■ What is expected ■
Leave the pictures out and give every entry again exactly.

■ Provided records ■

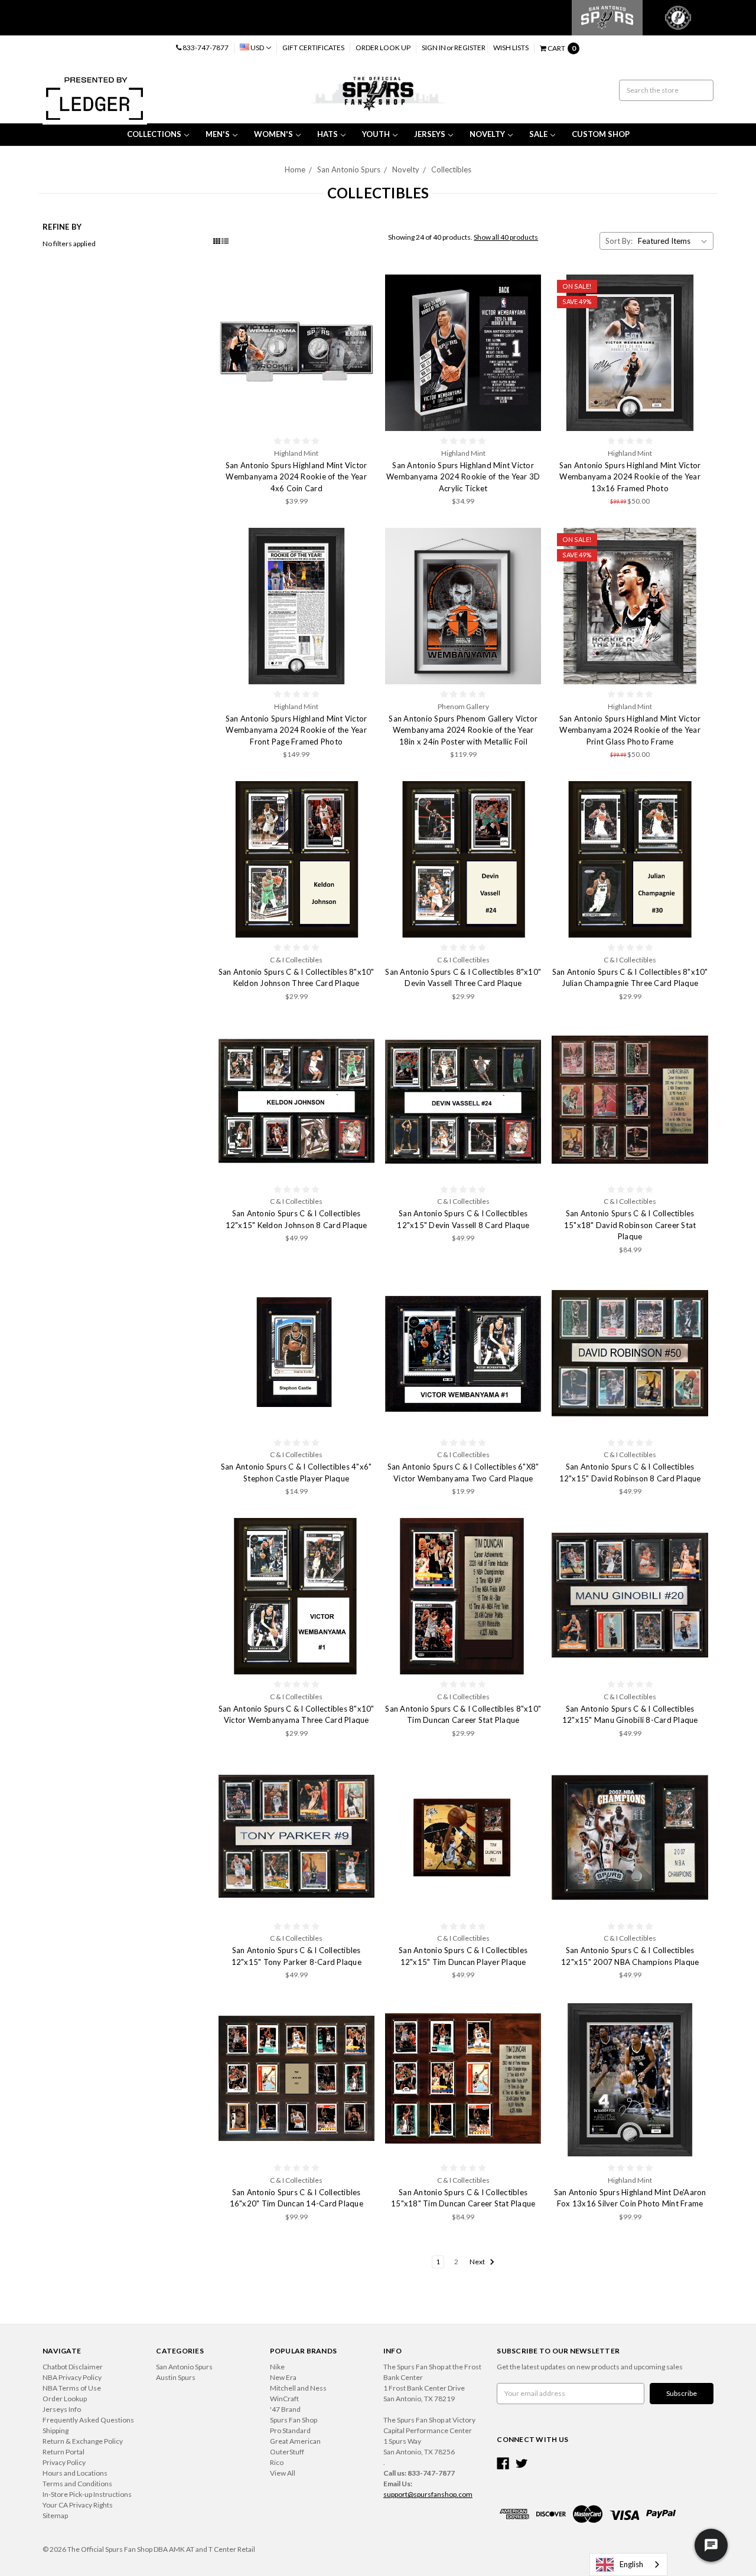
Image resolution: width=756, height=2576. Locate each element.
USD (257, 47)
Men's (218, 134)
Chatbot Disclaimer (73, 2366)
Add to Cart (296, 353)
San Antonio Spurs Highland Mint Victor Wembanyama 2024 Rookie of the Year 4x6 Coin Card (296, 477)
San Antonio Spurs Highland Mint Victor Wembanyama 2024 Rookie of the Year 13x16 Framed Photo (630, 477)
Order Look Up (383, 47)
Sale (538, 134)
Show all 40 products (506, 237)
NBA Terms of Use (72, 2388)
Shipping (56, 2430)
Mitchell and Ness (298, 2388)
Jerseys (429, 134)
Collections (154, 134)
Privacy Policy (64, 2462)
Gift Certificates (313, 47)
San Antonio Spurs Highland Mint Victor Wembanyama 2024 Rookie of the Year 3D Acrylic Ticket (463, 477)
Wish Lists (511, 47)
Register (469, 47)
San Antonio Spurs (348, 169)
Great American (295, 2441)
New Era (283, 2377)
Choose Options (296, 859)
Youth (376, 134)
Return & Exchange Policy (83, 2441)
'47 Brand (285, 2409)
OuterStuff (287, 2451)
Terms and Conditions (77, 2483)
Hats (327, 134)
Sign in (434, 47)
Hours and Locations (75, 2473)
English (631, 2564)
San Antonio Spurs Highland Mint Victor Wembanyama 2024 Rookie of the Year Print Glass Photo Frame (630, 730)
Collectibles (451, 169)
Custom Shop (601, 134)
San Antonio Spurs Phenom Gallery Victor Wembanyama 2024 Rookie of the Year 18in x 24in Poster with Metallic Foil (463, 730)
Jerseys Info (62, 2409)
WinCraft (284, 2398)
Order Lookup (65, 2398)
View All (282, 2473)
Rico (277, 2462)
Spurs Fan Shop (293, 2419)
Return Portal (63, 2451)
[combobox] (628, 2564)
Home (295, 169)
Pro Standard (290, 2430)
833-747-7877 (205, 47)
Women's (273, 134)
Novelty (487, 134)
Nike (277, 2366)
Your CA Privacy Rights (78, 2504)
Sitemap (55, 2515)
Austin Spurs (175, 2377)
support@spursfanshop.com (427, 2494)
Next (478, 2261)
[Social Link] (503, 2463)
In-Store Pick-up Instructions (87, 2494)
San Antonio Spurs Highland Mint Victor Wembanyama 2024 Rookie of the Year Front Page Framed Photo (296, 730)
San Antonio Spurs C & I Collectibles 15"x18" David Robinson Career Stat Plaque (630, 1225)
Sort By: (619, 241)
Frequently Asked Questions (88, 2419)
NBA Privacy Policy (72, 2377)
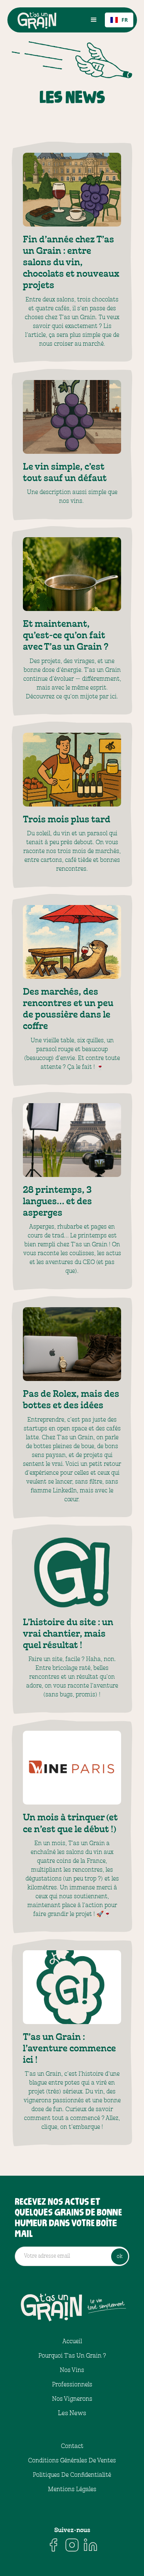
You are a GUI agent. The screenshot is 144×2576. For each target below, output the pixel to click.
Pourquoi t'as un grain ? (72, 2355)
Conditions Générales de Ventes (72, 2460)
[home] (47, 20)
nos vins (72, 2370)
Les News (72, 2413)
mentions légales (72, 2489)
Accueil (72, 2341)
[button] (94, 20)
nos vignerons (72, 2399)
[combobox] (119, 20)
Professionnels (72, 2384)
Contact (72, 2446)
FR (124, 19)
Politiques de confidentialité (72, 2475)
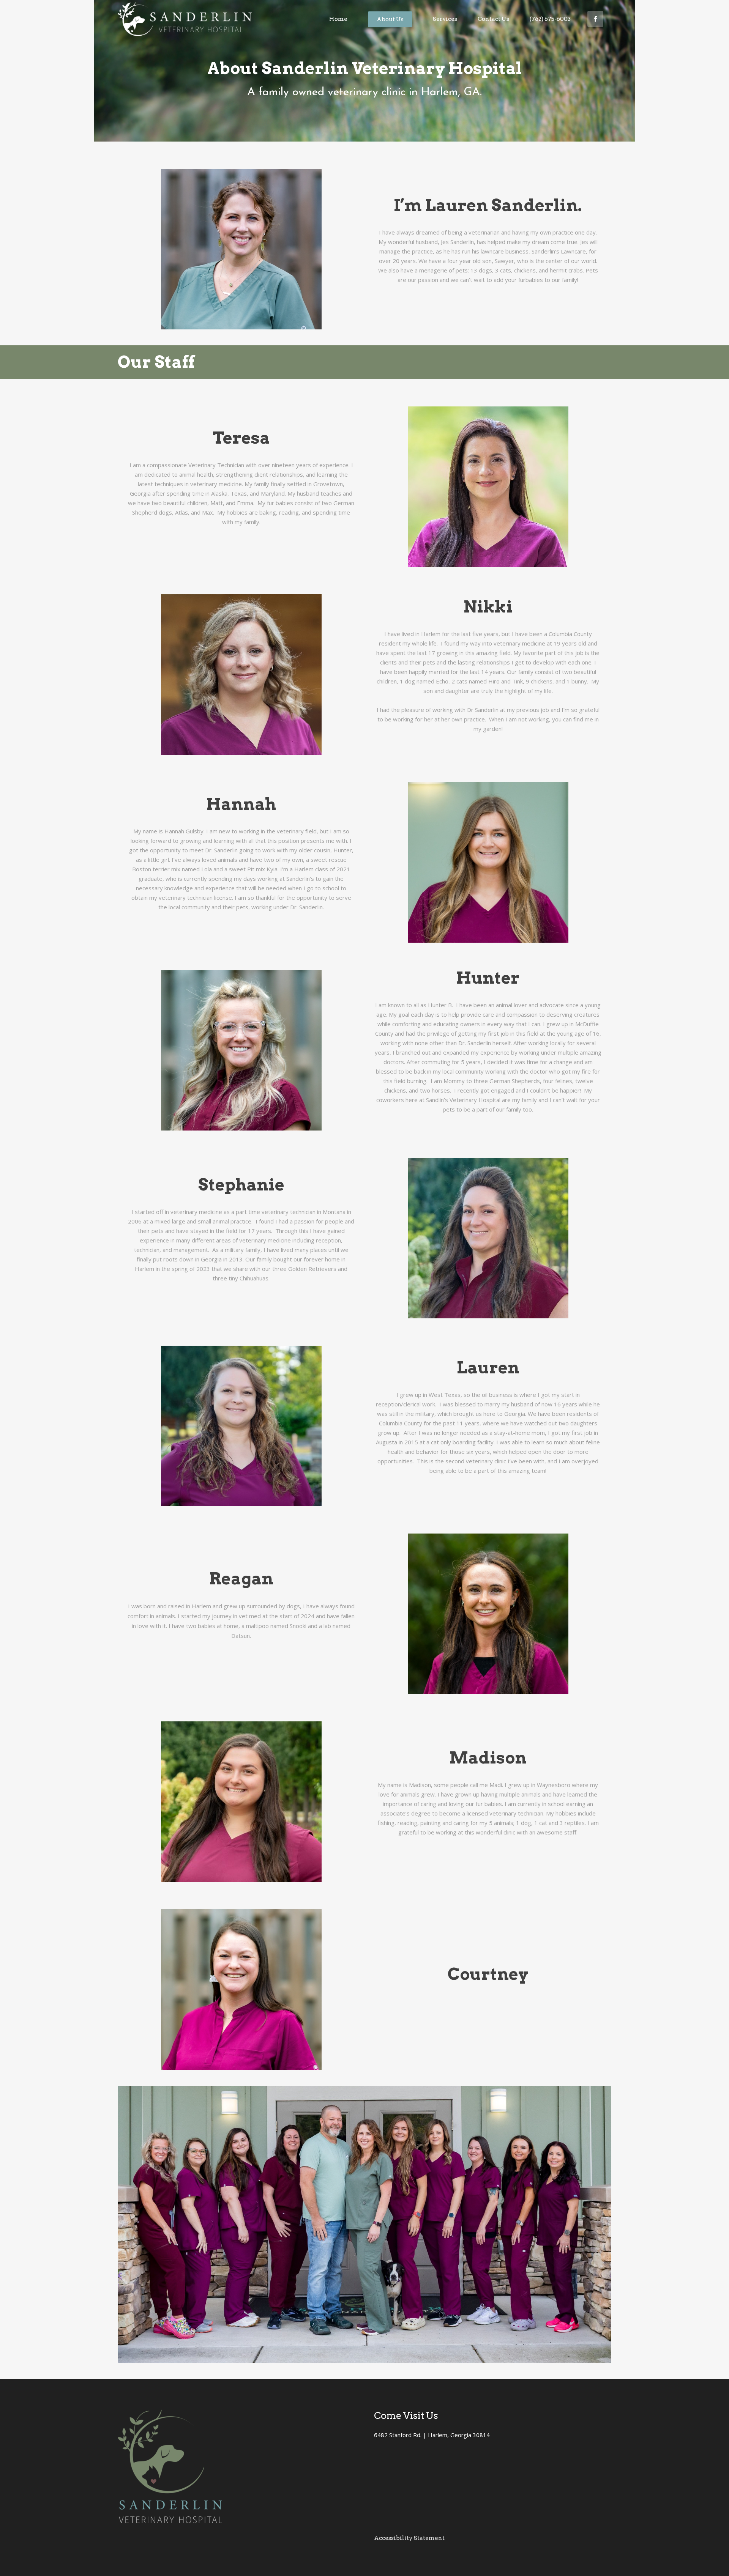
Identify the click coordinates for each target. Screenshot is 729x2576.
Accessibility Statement (409, 2538)
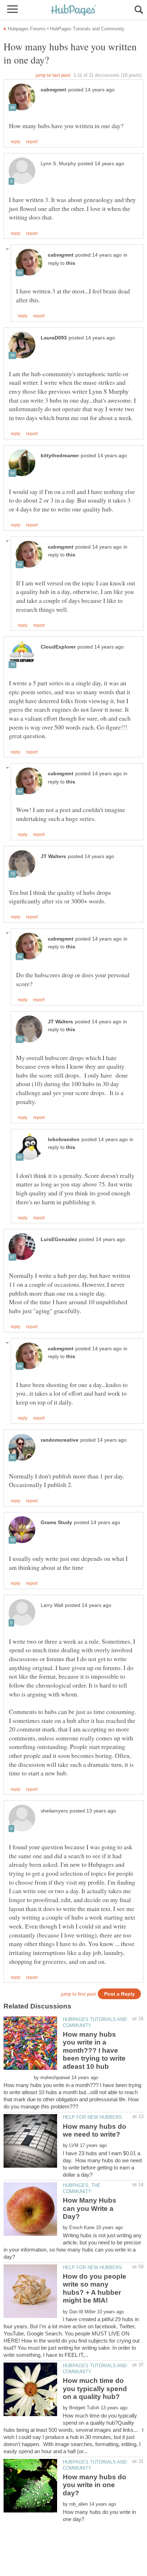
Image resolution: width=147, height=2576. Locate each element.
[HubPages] (73, 10)
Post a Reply (119, 1994)
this (70, 263)
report (31, 142)
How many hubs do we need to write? (94, 2130)
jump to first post (78, 1994)
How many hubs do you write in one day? (94, 2485)
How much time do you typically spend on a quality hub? (95, 2388)
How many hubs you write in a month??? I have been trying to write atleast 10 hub (94, 2050)
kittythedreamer (60, 455)
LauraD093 (54, 338)
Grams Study (56, 1522)
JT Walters (53, 856)
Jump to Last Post (53, 75)
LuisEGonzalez (59, 1239)
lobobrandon (64, 1139)
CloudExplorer (58, 647)
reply (15, 142)
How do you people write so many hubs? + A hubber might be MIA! (94, 2288)
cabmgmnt (53, 89)
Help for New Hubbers (92, 2117)
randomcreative (59, 1440)
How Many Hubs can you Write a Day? (89, 2208)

■ Response to the task ■
Image resolution: width=756, height=2576. Locate each element.
USD (257, 47)
Men's (218, 134)
Chatbot Disclaimer (73, 2366)
Add to Cart (296, 353)
San Antonio Spurs Highland Mint Victor Wembanyama 2024 Rookie of the Year 4x6 Coin Card (296, 477)
San Antonio Spurs Highland Mint Victor Wembanyama 2024 Rookie of the Year 13x16 Framed Photo (630, 477)
Order Look Up (383, 47)
Sale (538, 134)
Show all 40 products (506, 237)
NBA Terms of Use (72, 2388)
Shipping (56, 2430)
Mitchell and Ness (298, 2388)
Jerseys (429, 134)
Collections (154, 134)
Privacy Policy (64, 2462)
Gift Certificates (313, 47)
San Antonio Spurs Highland Mint Victor Wembanyama 2024 Rookie of the Year 3D Acrylic Ticket (463, 477)
Wish Lists (511, 47)
Register (469, 47)
San Antonio Spurs (348, 169)
Great American (295, 2441)
New Era (283, 2377)
Choose Options (296, 859)
Youth (376, 134)
Return & Exchange Policy (83, 2441)
'47 Brand (285, 2409)
OuterStuff (287, 2451)
Terms and Conditions (77, 2483)
Hats (327, 134)
Sign in (434, 47)
Hours and Locations (75, 2473)
English (631, 2564)
San Antonio Spurs Highland Mint Victor Wembanyama 2024 Rookie of the Year Print Glass Photo Frame (630, 730)
Collectibles (451, 169)
Custom Shop (601, 134)
San Antonio Spurs Phenom Gallery Victor Wembanyama 2024 Rookie of the Year 18in x 24in Poster with Metallic Foil (463, 730)
Jerseys Info (62, 2409)
WinCraft (284, 2398)
Order Lookup (65, 2398)
View All (282, 2473)
Rico (277, 2462)
Spurs Fan Shop (293, 2419)
Return Portal (63, 2451)
[combobox] (628, 2564)
Home (295, 169)
Pro Standard (290, 2430)
833-747-7877 (205, 47)
Women's (273, 134)
Novelty (487, 134)
Nike (277, 2366)
Your CA Privacy Rights (78, 2504)
Sitemap (55, 2515)
Austin Spurs (175, 2377)
support@spursfanshop.com (427, 2494)
Next (478, 2261)
[Social Link] (503, 2463)
In-Store Pick-up Instructions (87, 2494)
San Antonio Spurs Highland Mint Victor Wembanyama 2024 Rookie of the Year Front Page Framed Photo (296, 730)
San Antonio Spurs C & I Collectibles 15"x18" David Robinson Career Stat Plaque (630, 1225)
Sort By: (619, 241)
Frequently Asked Questions (88, 2419)
NBA Privacy Policy (72, 2377)
You are a GUI agent. The screenshot is 144×2576. For each target below, output the pixel to click.
Pourquoi t'as un grain ? (72, 2355)
Conditions Générales de Ventes (72, 2460)
[home] (47, 20)
nos vins (72, 2370)
Les News (72, 2413)
mentions légales (72, 2489)
Accueil (72, 2341)
[button] (94, 20)
nos vignerons (72, 2399)
[combobox] (119, 20)
Professionnels (72, 2384)
Contact (72, 2446)
FR (124, 19)
Politiques de confidentialité (72, 2475)
Identify the click coordinates for each target. Screenshot is 729x2576.
Accessibility Statement (409, 2538)
Image resolution: width=147, height=2576. Locate each element.
[HubPages] (73, 10)
Post a Reply (119, 1994)
this (70, 263)
report (31, 142)
How many hubs do we need to write? (94, 2130)
jump to first post (78, 1994)
How many hubs do you write in one day? (94, 2485)
How much time do you typically spend on a quality hub? (95, 2388)
How many hubs you write in a month??? I have been trying to write atleast 10 hub (94, 2050)
kittythedreamer (60, 455)
LauraD093 (54, 338)
Grams Study (56, 1522)
JT Walters (53, 856)
Jump to Last Post (53, 75)
LuisEGonzalez (59, 1239)
lobobrandon (64, 1139)
CloudExplorer (58, 647)
reply (15, 142)
How do you people write so many hubs? + A hubber might be MIA! (94, 2288)
cabmgmnt (53, 89)
Help for New Hubbers (92, 2117)
randomcreative (59, 1440)
How Many Hubs can you Write a Day? (89, 2208)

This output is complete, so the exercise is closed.